• **DATA FOR THIS EXERCISE**
§
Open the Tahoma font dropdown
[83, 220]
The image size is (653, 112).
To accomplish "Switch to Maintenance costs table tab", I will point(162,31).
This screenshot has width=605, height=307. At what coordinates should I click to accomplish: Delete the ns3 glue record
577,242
§
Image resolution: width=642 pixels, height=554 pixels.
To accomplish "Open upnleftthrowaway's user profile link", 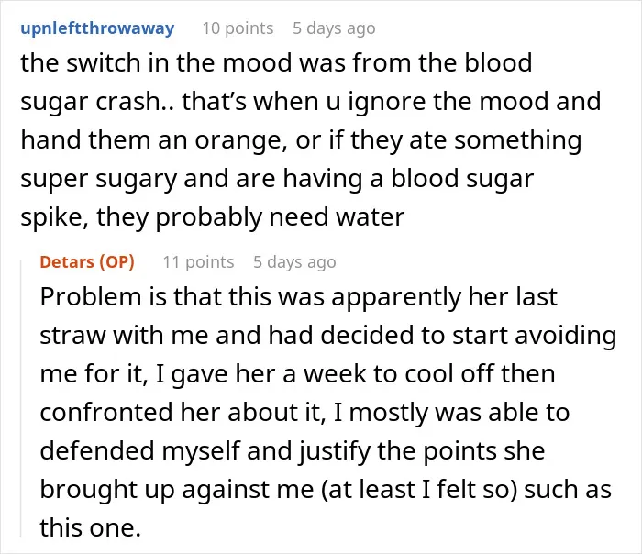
§
• **YOUR ASSIGNMENT**
Transcribe, word for word, the stretch of lines in the data above from the one with "Image resolution: width=642" through the one with "upnleftthrowaway's user profile"; omit all pictures.

• **EXERCISE RESULT**
Image resolution: width=642 pixels, height=554 pixels.
To accomplish "Open upnleftthrowaway's user profile link", 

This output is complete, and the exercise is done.